А что, если попробовать взглянуть на светлую сторону Луны? Что нашему обществу удалось если не перенять, то хотя бы начать перенимать у, скажем так, цивилизованного мира? К примеру, концепцию «ребенок должен быть счастливым». Не воспитанным, не образованным, не самостоятельным, а счастливым. Разве могут быть против этого возражения? Вроде бы нет. Подход в грубом виде предполагает постоянное любование ребенком и похвалы в его адрес вне всякой зависимости от его успехов. Нарисовал малыш кривую картинку – молодец, умница! Ребенок ведь должен быть уверенным в себе. Правда, возникают издержки: 40% американцев уверены в том, что у них «прекрасные успехи в математике», и при этом только 7% способны сдать стандартный тест по этому предмету. Китайская система воспитания и образования, будучи продолжением системы советской, – зеркальное отражение западной модели: все несчастны, у всех комплекс неполноценности и вместе с тем первые места на всех международных конкурсах. Если вы обратитесь к отзывам о лучших московских математических школах, то обнаружите то же самое: с одной стороны, дети и родители в состоянии перманентного стресса, а с другой, 100-балльные ЕГЭ у 100% выпускников. Совместимы ли на самом деле «счастье» и «удовольствие» с действительным, а не придуманным успехом, не требуют ли настоящие достижения столь же ощутимых жертв? Не ждет ли нас тотальная деградация, когда мы всем миром будем мастерить «неуклюжие открытки с улыбающимися рожицами» и дружно ими восхищаться? Ничего не скажешь: дьявол умеет расставлять ловушки.

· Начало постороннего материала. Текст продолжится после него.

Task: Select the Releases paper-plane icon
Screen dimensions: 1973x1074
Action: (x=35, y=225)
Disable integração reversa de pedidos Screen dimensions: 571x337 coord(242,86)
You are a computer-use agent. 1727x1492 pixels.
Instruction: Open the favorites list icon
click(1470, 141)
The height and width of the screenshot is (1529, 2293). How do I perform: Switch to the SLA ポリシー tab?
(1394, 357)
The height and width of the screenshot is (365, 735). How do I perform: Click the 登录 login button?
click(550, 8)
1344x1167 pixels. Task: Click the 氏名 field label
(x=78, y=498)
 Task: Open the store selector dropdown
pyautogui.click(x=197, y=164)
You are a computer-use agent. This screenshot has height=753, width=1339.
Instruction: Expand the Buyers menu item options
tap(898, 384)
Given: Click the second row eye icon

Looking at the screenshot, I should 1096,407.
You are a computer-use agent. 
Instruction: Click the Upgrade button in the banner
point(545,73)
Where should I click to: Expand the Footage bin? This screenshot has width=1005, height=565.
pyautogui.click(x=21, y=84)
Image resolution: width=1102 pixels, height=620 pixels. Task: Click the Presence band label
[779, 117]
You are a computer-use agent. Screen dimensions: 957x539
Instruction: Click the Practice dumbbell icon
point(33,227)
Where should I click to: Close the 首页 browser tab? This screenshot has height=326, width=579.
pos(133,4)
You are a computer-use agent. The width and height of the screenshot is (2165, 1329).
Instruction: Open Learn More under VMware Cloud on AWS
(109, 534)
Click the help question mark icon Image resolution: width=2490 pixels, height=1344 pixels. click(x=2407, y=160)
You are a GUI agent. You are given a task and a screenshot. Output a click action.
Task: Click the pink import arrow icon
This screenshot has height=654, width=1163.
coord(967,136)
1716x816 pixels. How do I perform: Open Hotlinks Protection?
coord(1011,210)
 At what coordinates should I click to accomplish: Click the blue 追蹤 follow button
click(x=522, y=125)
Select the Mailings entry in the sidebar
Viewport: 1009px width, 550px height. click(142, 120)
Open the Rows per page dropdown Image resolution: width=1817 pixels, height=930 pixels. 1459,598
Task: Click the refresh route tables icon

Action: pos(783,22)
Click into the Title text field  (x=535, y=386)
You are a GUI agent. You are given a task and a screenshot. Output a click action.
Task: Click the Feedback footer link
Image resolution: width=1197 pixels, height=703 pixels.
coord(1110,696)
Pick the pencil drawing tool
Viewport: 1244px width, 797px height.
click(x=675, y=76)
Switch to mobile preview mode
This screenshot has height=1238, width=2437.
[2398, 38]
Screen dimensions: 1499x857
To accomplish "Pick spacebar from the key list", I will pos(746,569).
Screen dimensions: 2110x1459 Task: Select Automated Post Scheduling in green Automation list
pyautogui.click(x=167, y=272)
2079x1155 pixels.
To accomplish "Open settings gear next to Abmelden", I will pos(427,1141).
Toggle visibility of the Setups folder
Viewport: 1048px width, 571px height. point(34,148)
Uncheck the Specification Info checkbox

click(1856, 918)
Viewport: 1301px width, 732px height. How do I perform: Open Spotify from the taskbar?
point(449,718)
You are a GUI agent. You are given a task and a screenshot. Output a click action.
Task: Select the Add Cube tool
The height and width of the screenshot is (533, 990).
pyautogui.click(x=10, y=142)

Анна Наринская не ставит перед собой задачу выявить лучшего прозаика или поэта. В первую очередь, ее книга посвящена, прибегнем к тяжеловесному штампу, проблемам современности. Читателю не обязательно быть знатоком или любителем именно литературы или именно кино, чтобы книга Анны Наринской стала ему близка. Для этого ему достаточно жить здесь и сейчас. Не думаю, что перед критикой данного направления когда-нибудь встанет вопрос о ее нужности и востребованности.